## EXERCISE BRIEF
From the line containing "การโกง (359, 658)" to the end of the entries, return every line exactly, both ends included, and add nothing.

::: INFORMATION GIVEN :::

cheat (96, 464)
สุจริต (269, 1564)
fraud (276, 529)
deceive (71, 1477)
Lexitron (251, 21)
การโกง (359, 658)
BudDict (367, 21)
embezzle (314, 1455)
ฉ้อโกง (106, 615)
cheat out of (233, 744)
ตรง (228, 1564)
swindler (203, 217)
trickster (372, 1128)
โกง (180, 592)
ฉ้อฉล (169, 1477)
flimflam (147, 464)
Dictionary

:::

## EXERCISE SOLUTION
การโกง (359, 658)
BudDict (367, 21)
embezzle (314, 1455)
ฉ้อโกง (106, 615)
cheat out of (233, 744)
ตรง (228, 1564)
swindler (203, 217)
trickster (372, 1128)
โกง (180, 592)
ฉ้อฉล (169, 1477)
flimflam (147, 464)
Dictionary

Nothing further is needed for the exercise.